═══ Given records ═══
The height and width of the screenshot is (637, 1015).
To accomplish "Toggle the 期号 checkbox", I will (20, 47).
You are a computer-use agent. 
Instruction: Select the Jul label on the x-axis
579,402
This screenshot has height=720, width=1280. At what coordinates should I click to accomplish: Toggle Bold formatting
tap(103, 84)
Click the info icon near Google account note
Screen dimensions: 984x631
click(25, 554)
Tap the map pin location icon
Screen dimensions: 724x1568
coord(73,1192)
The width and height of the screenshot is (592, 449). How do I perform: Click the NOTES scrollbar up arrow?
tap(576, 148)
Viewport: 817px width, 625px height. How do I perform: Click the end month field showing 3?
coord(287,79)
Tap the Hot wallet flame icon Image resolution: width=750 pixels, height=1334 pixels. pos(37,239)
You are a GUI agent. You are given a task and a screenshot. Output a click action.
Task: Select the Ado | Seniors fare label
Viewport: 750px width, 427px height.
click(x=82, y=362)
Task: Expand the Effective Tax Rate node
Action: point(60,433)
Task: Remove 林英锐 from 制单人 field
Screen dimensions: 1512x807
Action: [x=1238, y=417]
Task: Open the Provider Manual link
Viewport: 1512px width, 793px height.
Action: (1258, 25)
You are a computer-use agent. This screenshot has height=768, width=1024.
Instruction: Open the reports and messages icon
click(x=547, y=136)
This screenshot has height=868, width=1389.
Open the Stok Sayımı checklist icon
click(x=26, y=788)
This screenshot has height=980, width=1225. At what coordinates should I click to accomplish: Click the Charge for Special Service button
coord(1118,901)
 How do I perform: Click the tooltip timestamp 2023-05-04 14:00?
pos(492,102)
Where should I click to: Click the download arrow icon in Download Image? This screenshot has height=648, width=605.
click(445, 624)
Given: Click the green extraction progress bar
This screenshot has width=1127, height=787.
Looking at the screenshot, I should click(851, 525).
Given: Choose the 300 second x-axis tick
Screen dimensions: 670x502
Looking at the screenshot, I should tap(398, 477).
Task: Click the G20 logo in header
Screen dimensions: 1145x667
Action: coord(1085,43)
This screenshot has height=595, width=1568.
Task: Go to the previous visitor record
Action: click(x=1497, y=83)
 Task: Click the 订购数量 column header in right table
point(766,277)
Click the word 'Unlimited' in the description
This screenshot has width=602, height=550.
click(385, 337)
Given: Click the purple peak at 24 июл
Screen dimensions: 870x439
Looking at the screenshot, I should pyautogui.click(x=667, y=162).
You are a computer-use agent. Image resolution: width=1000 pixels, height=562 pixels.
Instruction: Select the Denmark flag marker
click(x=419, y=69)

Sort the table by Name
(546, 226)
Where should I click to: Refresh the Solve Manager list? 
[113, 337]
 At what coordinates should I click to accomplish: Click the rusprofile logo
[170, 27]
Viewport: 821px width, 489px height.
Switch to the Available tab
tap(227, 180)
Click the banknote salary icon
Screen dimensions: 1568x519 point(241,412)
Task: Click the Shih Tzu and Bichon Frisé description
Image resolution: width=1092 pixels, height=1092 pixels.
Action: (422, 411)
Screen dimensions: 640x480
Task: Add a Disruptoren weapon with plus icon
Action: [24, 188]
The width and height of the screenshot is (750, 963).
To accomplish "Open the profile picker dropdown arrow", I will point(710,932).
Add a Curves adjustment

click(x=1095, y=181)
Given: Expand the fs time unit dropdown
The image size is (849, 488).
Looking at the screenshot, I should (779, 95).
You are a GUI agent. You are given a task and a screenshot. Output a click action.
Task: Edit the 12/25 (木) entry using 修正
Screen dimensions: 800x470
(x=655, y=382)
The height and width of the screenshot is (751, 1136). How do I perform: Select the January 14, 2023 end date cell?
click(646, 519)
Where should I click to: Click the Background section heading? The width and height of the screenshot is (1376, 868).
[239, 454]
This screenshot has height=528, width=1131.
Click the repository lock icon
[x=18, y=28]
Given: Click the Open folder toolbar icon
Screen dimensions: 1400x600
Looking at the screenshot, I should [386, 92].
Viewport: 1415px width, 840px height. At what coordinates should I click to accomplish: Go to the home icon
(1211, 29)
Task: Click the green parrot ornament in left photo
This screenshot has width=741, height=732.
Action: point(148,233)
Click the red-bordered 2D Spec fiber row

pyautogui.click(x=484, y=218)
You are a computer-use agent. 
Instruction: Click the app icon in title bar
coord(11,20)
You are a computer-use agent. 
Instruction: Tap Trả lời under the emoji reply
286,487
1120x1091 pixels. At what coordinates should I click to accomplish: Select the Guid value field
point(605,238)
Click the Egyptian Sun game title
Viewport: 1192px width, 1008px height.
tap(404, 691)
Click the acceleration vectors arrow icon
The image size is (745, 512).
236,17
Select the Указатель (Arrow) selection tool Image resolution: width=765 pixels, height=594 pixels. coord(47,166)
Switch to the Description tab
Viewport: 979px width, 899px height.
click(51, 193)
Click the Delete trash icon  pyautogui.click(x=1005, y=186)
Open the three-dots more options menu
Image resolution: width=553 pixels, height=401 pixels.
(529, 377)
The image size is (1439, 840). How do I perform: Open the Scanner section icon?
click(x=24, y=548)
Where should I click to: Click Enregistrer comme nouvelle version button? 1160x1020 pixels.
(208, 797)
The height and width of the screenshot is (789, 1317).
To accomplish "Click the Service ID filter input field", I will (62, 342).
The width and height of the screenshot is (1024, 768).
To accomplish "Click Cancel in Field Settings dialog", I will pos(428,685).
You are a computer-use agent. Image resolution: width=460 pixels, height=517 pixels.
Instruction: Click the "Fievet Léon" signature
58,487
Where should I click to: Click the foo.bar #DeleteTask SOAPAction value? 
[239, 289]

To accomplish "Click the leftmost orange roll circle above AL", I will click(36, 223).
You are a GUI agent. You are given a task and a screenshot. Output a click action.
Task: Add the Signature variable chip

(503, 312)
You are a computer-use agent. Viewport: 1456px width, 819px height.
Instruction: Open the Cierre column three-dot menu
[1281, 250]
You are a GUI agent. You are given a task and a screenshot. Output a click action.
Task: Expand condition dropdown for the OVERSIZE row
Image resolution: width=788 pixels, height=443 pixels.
═══
Exercise prompt: Your task is to reproduce all the data exactly as shown.

Written reply:
The height and width of the screenshot is (637, 1015).
To accomplish "Toggle the 期号 checkbox", I will (20, 47).
You are a computer-use agent. 
Instruction: Select the Jul label on the x-axis
579,402
This screenshot has height=720, width=1280. At what coordinates should I click to accomplish: Toggle Bold formatting
tap(103, 84)
Click the info icon near Google account note
Screen dimensions: 984x631
click(25, 554)
Tap the map pin location icon
Screen dimensions: 724x1568
coord(73,1192)
The width and height of the screenshot is (592, 449). How do I perform: Click the NOTES scrollbar up arrow?
tap(576, 148)
Viewport: 817px width, 625px height. How do I perform: Click the end month field showing 3?
coord(287,79)
Tap the Hot wallet flame icon Image resolution: width=750 pixels, height=1334 pixels. pos(37,239)
You are a GUI agent. You are given a task and a screenshot. Output a click action.
Task: Select the Ado | Seniors fare label
Viewport: 750px width, 427px height.
click(x=82, y=362)
Task: Expand the Effective Tax Rate node
Action: point(60,433)
Task: Remove 林英锐 from 制单人 field
Screen dimensions: 1512x807
Action: [x=1238, y=417]
Task: Open the Provider Manual link
Viewport: 1512px width, 793px height.
Action: (1258, 25)
You are a computer-use agent. This screenshot has height=768, width=1024.
Instruction: Open the reports and messages icon
click(x=547, y=136)
This screenshot has height=868, width=1389.
Open the Stok Sayımı checklist icon
click(x=26, y=788)
This screenshot has height=980, width=1225. At what coordinates should I click to accomplish: Click the Charge for Special Service button
coord(1118,901)
 How do I perform: Click the tooltip timestamp 2023-05-04 14:00?
pos(492,102)
Where should I click to: Click the download arrow icon in Download Image? This screenshot has height=648, width=605.
click(445, 624)
Given: Click the green extraction progress bar
This screenshot has width=1127, height=787.
Looking at the screenshot, I should click(851, 525).
Given: Choose the 300 second x-axis tick
Screen dimensions: 670x502
Looking at the screenshot, I should tap(398, 477).
Task: Click the G20 logo in header
Screen dimensions: 1145x667
Action: coord(1085,43)
This screenshot has height=595, width=1568.
Task: Go to the previous visitor record
Action: click(x=1497, y=83)
 Task: Click the 订购数量 column header in right table
point(766,277)
Click the word 'Unlimited' in the description
This screenshot has width=602, height=550.
click(385, 337)
Given: Click the purple peak at 24 июл
Screen dimensions: 870x439
Looking at the screenshot, I should pyautogui.click(x=667, y=162).
You are a computer-use agent. Image resolution: width=1000 pixels, height=562 pixels.
Instruction: Select the Denmark flag marker
click(x=419, y=69)

Sort the table by Name
(546, 226)
Where should I click to: Refresh the Solve Manager list? 
[113, 337]
 At what coordinates should I click to accomplish: Click the rusprofile logo
[170, 27]
Viewport: 821px width, 489px height.
Switch to the Available tab
tap(227, 180)
Click the banknote salary icon
Screen dimensions: 1568x519 point(241,412)
Task: Click the Shih Tzu and Bichon Frisé description
Image resolution: width=1092 pixels, height=1092 pixels.
Action: (422, 411)
Screen dimensions: 640x480
Task: Add a Disruptoren weapon with plus icon
Action: [24, 188]
The width and height of the screenshot is (750, 963).
To accomplish "Open the profile picker dropdown arrow", I will point(710,932).
Add a Curves adjustment

click(x=1095, y=181)
Given: Expand the fs time unit dropdown
The image size is (849, 488).
Looking at the screenshot, I should (779, 95).
You are a GUI agent. You are given a task and a screenshot. Output a click action.
Task: Edit the 12/25 (木) entry using 修正
Screen dimensions: 800x470
(x=655, y=382)
The height and width of the screenshot is (751, 1136). How do I perform: Select the January 14, 2023 end date cell?
click(646, 519)
Where should I click to: Click the Background section heading? The width and height of the screenshot is (1376, 868).
[239, 454]
This screenshot has height=528, width=1131.
Click the repository lock icon
[x=18, y=28]
Given: Click the Open folder toolbar icon
Screen dimensions: 1400x600
Looking at the screenshot, I should [386, 92].
Viewport: 1415px width, 840px height. At what coordinates should I click to accomplish: Go to the home icon
(1211, 29)
Task: Click the green parrot ornament in left photo
This screenshot has width=741, height=732.
Action: point(148,233)
Click the red-bordered 2D Spec fiber row

pyautogui.click(x=484, y=218)
You are a computer-use agent. 
Instruction: Click the app icon in title bar
coord(11,20)
You are a computer-use agent. 
Instruction: Tap Trả lời under the emoji reply
286,487
1120x1091 pixels. At what coordinates should I click to accomplish: Select the Guid value field
point(605,238)
Click the Egyptian Sun game title
Viewport: 1192px width, 1008px height.
tap(404, 691)
Click the acceleration vectors arrow icon
The image size is (745, 512).
236,17
Select the Указатель (Arrow) selection tool Image resolution: width=765 pixels, height=594 pixels. coord(47,166)
Switch to the Description tab
Viewport: 979px width, 899px height.
click(51, 193)
Click the Delete trash icon  pyautogui.click(x=1005, y=186)
Open the three-dots more options menu
Image resolution: width=553 pixels, height=401 pixels.
(529, 377)
The image size is (1439, 840). How do I perform: Open the Scanner section icon?
click(x=24, y=548)
Where should I click to: Click Enregistrer comme nouvelle version button? 1160x1020 pixels.
(208, 797)
The height and width of the screenshot is (789, 1317).
To accomplish "Click the Service ID filter input field", I will (62, 342).
The width and height of the screenshot is (1024, 768).
To accomplish "Click Cancel in Field Settings dialog", I will pos(428,685).
You are a computer-use agent. Image resolution: width=460 pixels, height=517 pixels.
Instruction: Click the "Fievet Léon" signature
58,487
Where should I click to: Click the foo.bar #DeleteTask SOAPAction value? 
[239, 289]

To accomplish "Click the leftmost orange roll circle above AL", I will click(36, 223).
You are a GUI agent. You are given a task and a screenshot. Output a click action.
Task: Add the Signature variable chip

(503, 312)
You are a computer-use agent. Viewport: 1456px width, 819px height.
Instruction: Open the Cierre column three-dot menu
[1281, 250]
You are a GUI agent. You are given a task and a screenshot. Output a click action.
Task: Expand condition dropdown for the OVERSIZE row
Image resolution: width=788 pixels, height=443 pixels.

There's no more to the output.